ROBOTIC CAR
Robotic Car is a miniature prototype car powered by batteries whose various movements can be control either manually or automatically, or the combination of both. Here the command is given through keyboard; it would have been better if we used IR remote control or something of that kind rather than using keyboard for commanding. However, by realizing the complexities we have made simple using keyboard.

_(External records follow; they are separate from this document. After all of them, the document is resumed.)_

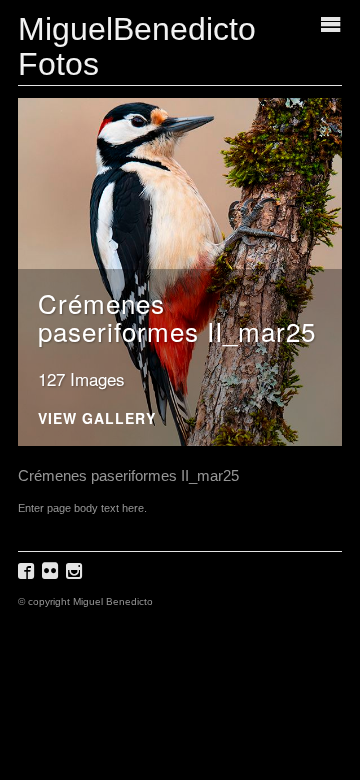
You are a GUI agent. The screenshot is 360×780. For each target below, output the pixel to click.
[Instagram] (76, 577)
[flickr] (52, 577)
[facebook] (28, 577)
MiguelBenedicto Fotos (137, 46)
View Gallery (97, 419)
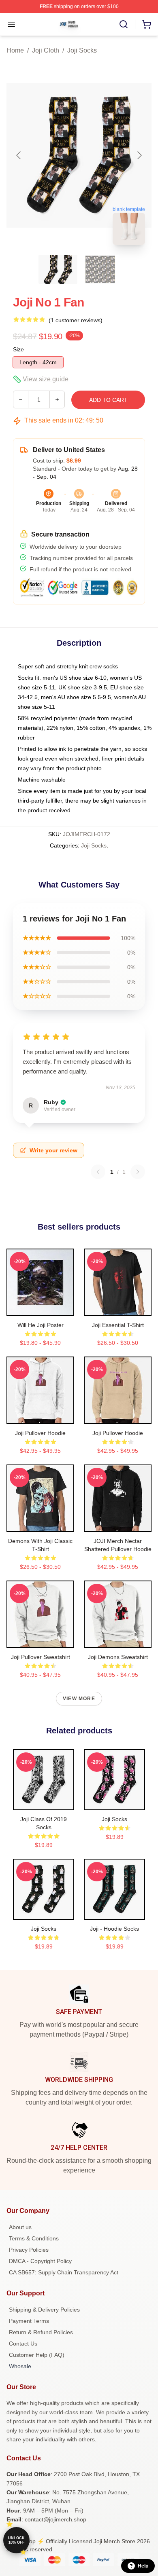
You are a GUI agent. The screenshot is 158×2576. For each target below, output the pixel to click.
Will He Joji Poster (40, 1325)
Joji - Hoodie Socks (114, 1928)
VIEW (40, 1308)
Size (18, 349)
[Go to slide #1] (57, 269)
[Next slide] (138, 155)
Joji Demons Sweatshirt (118, 1657)
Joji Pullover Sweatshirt (40, 1657)
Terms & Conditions (34, 2238)
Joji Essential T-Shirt (118, 1325)
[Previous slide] (19, 155)
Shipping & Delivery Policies (44, 2309)
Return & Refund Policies (41, 2332)
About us (20, 2227)
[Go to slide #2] (100, 269)
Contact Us (23, 2343)
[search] (123, 24)
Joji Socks (82, 50)
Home (15, 50)
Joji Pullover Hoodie (40, 1433)
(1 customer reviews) (75, 320)
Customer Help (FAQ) (36, 2355)
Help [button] (143, 2566)
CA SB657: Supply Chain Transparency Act (63, 2272)
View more (79, 1698)
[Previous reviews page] (98, 1171)
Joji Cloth (45, 50)
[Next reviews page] (137, 1171)
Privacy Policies (29, 2249)
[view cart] (147, 24)
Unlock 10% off (16, 2540)
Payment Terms (29, 2321)
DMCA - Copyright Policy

Block diagram of the project:
Some photographs of this model:
Project Description:
Keyboard section:
There are six switches in this section. They are
1: turn left.
2: turn right.
3: stop.
4: about turn.
5: park left.
6: park right.
Circuit diagram of keyboard is shown bellow.
Car section:
There are many sub sections in this section. They are
Motor:
We are using a 5V dc motor to drive the vehicle. The speed of the vehicle and its strength is controlled by the proper use of pulley. The rear wheel of the vehicle is connected to this motor through a pulley. This motor is meant for moving the vehicle both in forward and backward direction. Microcontroller (8051) controls the forward and backward movement of the vehicle in the following manner:
Here in the above circuit, T1, T2, T3, T4 are the NPN power transistor (2N3055). A0, A1, A2, A3 are the signals coming from the micro controller. With the specific combination of A0, A1, A2, A3 we can change the direction of rotation of motor as follows:
Case I:
When A0=high; A3=high; & A1=low; A2=low
The motor rotates in clockwise direction
Case II:
When A0=low; A3=low; & A1=high; A2=high
The motor rotates in anti-clockwise direction
Case III:
When A0=low; A3=low; A1=low; A2=low
The motor stops the rotation.
Stepper Motor:
A 5V dc Stepper motor is fixed at the front wheel lever directly. It enables the vehicle to rotate left or right through any angle. The electrical pulses generated from the micro controller directly control the movement of the stepper motor.
A stepper motor is an electromagnetic device that translates electrical pulses into mechanical movement.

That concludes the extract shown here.